The three goods: (a) Ridley agrees with nearly everything I have covered in this blog for ten years. (b) Ridley has several new and important ideas (c) Ridley has done a masterful job of consolidating numbers and evidence to support the upward trajectory of commercial history.
(a) Ridley is in love with commerce, as I am, and he weaves together a history which properly appreciates that nearly everything positive about human life today is the result of commerce. He appreciates cities, density, diversity and technology. He makes the same arguments I do about the vitality of commercial innovation, the power of specialization that arises from trade and the revolution in happiness, health and fulfillment of life that commerce generates.
I love his denigration of science. As I say often, technology is the handmaiden of our better lives, science sweeps up the crumbs technology generates and tries to put them together.
We both see commerce as a Darwinian process of adaptation, pragmatic solutions and incremental decentralized evolution. The size of the trading market matters; bigger is better.
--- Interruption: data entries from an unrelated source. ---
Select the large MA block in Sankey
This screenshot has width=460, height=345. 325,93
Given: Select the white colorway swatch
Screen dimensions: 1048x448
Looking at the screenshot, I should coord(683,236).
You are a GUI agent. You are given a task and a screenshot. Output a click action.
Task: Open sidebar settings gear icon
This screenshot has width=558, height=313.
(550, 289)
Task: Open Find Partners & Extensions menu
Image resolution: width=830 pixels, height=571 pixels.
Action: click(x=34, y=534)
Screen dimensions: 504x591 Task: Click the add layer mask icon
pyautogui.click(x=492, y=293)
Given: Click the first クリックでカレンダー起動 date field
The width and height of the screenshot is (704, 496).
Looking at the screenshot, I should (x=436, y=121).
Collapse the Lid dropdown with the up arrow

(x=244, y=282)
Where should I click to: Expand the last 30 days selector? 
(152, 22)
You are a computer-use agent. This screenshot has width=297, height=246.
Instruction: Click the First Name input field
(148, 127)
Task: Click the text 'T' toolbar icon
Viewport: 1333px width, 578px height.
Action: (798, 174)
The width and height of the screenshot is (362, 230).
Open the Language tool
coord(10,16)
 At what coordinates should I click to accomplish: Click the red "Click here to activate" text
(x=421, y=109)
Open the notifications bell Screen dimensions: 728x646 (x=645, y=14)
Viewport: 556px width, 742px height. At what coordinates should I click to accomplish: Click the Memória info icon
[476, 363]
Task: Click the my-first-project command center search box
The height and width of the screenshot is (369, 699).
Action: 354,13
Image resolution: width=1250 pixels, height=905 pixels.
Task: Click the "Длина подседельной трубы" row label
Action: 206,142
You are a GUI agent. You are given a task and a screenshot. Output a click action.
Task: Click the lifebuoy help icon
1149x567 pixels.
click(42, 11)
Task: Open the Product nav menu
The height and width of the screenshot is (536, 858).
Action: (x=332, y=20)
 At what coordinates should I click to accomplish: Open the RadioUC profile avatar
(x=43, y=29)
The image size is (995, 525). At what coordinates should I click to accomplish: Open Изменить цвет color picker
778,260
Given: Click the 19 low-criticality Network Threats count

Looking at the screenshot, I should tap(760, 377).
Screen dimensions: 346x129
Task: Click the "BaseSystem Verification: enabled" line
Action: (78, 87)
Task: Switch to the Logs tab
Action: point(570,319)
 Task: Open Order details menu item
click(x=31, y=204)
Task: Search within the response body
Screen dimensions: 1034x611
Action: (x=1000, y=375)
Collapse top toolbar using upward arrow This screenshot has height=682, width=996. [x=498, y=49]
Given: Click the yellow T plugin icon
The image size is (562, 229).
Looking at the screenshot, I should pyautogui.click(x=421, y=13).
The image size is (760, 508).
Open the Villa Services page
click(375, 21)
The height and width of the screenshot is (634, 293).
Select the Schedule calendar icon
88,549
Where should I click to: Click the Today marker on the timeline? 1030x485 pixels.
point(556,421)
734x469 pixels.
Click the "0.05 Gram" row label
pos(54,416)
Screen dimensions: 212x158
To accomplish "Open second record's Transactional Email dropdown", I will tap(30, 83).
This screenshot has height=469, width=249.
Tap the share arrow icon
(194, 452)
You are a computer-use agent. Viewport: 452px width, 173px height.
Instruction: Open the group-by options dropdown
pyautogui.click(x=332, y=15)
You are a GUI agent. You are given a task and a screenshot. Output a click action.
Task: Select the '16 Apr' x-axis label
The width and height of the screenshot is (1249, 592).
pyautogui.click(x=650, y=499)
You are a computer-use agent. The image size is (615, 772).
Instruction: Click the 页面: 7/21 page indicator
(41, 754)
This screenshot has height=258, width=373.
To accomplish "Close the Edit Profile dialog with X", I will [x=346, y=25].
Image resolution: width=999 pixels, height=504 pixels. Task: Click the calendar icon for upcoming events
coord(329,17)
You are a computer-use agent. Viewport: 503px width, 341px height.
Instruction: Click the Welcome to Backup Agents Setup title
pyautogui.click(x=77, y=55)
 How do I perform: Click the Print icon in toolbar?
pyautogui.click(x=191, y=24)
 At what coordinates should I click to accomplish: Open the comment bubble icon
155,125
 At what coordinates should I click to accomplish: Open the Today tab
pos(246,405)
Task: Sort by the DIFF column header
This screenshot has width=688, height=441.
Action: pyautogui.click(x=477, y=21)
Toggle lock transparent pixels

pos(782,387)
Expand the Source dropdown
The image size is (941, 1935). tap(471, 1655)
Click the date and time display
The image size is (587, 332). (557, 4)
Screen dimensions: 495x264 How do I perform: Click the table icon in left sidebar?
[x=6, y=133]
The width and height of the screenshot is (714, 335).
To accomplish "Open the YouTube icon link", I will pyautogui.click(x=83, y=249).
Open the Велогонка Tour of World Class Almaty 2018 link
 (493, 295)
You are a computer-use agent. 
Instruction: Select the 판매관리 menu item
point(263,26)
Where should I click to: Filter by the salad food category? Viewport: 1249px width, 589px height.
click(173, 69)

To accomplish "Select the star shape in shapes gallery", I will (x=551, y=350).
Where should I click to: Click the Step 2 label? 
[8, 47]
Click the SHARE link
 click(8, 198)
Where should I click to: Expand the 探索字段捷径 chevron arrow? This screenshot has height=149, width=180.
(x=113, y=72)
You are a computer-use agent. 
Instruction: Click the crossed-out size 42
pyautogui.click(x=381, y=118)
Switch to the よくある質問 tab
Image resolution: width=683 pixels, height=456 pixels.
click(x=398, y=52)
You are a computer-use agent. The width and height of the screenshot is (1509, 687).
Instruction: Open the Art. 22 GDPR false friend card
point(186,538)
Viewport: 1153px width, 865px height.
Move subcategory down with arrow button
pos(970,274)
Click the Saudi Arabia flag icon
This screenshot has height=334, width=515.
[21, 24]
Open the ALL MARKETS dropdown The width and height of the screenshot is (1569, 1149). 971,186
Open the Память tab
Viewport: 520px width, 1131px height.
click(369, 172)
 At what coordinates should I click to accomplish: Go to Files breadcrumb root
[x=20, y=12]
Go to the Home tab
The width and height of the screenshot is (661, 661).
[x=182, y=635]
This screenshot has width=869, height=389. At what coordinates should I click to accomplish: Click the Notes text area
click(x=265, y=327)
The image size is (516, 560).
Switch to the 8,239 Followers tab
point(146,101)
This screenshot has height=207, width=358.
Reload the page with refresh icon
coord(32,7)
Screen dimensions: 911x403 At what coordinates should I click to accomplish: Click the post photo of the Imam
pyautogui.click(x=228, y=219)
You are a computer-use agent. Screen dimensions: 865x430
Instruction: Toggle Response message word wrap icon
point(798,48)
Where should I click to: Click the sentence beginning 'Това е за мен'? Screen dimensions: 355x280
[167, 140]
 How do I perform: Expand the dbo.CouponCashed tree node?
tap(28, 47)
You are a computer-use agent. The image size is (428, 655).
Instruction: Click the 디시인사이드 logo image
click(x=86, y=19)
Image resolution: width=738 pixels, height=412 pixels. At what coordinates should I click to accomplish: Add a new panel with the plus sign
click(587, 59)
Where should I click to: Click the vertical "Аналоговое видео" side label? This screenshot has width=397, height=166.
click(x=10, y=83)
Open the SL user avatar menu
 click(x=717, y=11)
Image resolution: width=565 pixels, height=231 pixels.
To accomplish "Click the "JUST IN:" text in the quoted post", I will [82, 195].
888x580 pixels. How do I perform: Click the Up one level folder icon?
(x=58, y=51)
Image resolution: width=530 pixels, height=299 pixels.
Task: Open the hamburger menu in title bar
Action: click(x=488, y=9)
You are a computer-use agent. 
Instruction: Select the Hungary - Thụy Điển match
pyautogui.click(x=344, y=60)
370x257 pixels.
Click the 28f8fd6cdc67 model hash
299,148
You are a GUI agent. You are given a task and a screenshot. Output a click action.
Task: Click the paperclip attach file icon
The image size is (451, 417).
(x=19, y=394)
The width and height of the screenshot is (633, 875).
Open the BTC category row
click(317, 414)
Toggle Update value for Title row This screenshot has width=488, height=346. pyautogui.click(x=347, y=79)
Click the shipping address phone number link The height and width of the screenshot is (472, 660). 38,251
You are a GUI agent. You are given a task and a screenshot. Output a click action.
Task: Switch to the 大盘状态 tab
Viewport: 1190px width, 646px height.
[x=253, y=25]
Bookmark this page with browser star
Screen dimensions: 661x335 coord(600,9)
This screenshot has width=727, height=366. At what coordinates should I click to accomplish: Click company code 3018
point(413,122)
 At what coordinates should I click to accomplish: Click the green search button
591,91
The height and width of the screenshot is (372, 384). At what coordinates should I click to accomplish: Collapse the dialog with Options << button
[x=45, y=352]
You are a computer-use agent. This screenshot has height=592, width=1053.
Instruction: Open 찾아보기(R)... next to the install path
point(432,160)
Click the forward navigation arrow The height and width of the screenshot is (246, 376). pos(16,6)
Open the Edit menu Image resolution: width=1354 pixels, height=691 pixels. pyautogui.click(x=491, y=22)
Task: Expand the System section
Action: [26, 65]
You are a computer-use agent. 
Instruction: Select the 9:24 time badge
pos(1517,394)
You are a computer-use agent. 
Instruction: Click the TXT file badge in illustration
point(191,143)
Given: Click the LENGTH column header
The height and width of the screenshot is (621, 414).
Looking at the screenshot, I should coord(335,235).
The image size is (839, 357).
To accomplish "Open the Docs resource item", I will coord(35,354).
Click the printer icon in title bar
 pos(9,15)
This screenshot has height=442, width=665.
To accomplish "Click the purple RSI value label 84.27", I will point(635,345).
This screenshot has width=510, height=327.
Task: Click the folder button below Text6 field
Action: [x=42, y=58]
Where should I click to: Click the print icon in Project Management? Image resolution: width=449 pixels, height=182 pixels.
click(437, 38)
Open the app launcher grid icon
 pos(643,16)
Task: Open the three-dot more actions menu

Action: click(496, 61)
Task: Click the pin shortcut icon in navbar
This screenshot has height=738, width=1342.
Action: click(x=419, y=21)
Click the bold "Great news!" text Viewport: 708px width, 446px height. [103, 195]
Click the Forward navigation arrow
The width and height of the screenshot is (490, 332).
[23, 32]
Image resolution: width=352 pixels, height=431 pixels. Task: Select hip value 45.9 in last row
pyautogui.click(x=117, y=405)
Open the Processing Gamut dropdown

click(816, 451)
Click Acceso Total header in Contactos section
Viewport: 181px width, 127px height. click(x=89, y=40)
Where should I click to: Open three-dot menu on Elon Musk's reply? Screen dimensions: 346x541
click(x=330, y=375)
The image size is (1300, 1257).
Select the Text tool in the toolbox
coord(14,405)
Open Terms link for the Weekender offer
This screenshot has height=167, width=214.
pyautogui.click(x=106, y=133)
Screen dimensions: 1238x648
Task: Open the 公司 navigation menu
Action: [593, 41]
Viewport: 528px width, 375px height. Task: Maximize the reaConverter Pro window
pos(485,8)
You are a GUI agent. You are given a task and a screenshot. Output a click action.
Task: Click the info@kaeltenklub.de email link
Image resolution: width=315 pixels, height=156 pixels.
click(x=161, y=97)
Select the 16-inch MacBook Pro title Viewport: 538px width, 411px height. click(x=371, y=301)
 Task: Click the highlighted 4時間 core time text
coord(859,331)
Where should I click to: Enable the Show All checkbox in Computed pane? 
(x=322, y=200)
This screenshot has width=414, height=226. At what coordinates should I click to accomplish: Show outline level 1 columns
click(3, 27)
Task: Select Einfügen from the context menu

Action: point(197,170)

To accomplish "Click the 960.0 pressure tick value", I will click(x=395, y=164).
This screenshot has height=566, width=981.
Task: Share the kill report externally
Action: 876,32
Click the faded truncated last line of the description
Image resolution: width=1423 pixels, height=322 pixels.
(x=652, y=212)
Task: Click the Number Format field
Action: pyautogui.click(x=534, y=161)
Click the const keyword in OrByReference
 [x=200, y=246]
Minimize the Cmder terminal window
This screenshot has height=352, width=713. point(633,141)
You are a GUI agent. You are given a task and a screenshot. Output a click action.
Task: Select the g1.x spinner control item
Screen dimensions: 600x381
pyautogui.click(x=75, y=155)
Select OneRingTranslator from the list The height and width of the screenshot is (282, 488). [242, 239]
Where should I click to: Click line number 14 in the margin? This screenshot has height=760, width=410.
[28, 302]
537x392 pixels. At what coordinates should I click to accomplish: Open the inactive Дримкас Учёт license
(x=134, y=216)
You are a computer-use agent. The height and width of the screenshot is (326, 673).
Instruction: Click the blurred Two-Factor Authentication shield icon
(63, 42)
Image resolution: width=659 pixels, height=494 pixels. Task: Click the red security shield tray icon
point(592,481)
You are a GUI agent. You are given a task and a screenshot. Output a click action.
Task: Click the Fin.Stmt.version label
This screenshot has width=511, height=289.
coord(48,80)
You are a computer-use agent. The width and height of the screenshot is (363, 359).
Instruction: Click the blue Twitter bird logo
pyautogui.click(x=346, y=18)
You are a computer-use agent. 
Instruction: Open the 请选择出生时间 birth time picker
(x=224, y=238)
(b) Ridley suggests that it was the early adoption of trade (your sea shells for my salt) that started the positive human trajectory. He supports this thesis with vast anthropological, DNA and archaeological evidence and the footnotes that go with it. Without a large enough trade area, humans revert to the most primitive level of habitat. Tasmania is his example.
He shows how commerce created agriculture and not the other way around. He, like me, appreciates the global explosion of knowledge, skill and technology that the Phoenicians brought to the world.
I love his way of talking about the collective brain. He points out that we are all so specialized that it takes hundreds of different skills just to make a pencil and none of us could possibly do it from scratch. We are, via commerce, a collective brain.
Government power and over-reach usually kills whatever it touches, it doesn't generate innovation except by accident. There are many problems with patent and copyright law that need to be corrected.
(c) I would guess that Ridley has 50 metric examples of improvements from commerce. A kilowatt-hour of electricity cost an hour of work in 1900 and five minutes today. Rockefeller with his innovations in petroleum products saved the whales of the world. Vanderbilt reduced rail costs from $1.00 per unit per mile to $.10 between 1870 and 1900 and reduced rail costs increased food supplies worldwide multi-fold. The murder rate has dropped from 35 per 100,000 in Christopher Columbus's Spain to 20 per 100,000 in Shakespeare's London to 4 per 100,000 in the U.S. today.
In summary, this is the book to have to complement what you read on this blog. Every chapter makes us challenge his ideas and with reflection to rethink our own views in a fresh mode.
------------------------------------
*Ridley got a sentence on credit cards wrong. But he used several sources that are wrong. I'll explain it in the next blog.